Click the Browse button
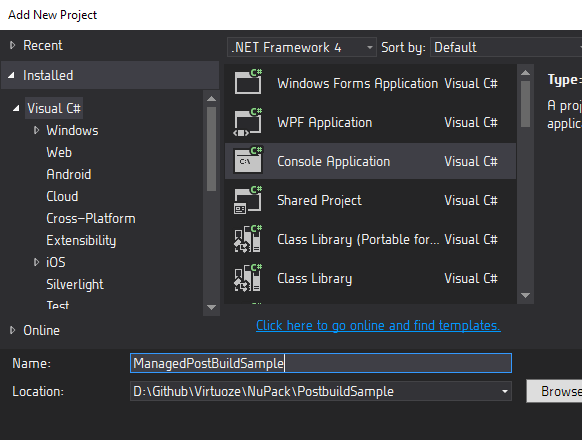Viewport: 582px width, 440px height. point(554,391)
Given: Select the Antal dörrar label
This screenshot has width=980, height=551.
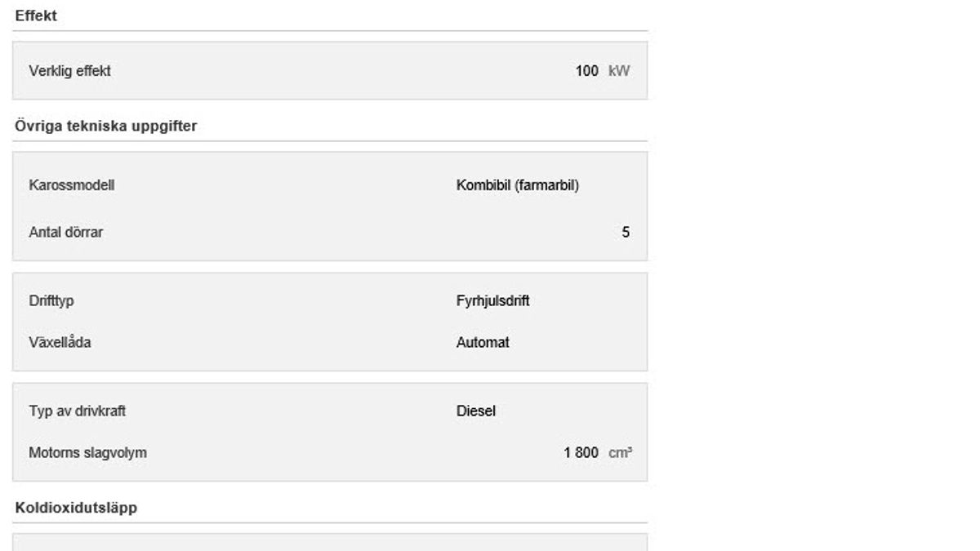Looking at the screenshot, I should coord(65,233).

**Exercise brief:** Output the entries above verbatim, with no picture included.

**Result:**
Click the Browse button
Viewport: 582px width, 440px height. point(554,391)
Given: Select the Antal dörrar label
This screenshot has width=980, height=551.
Looking at the screenshot, I should coord(65,233).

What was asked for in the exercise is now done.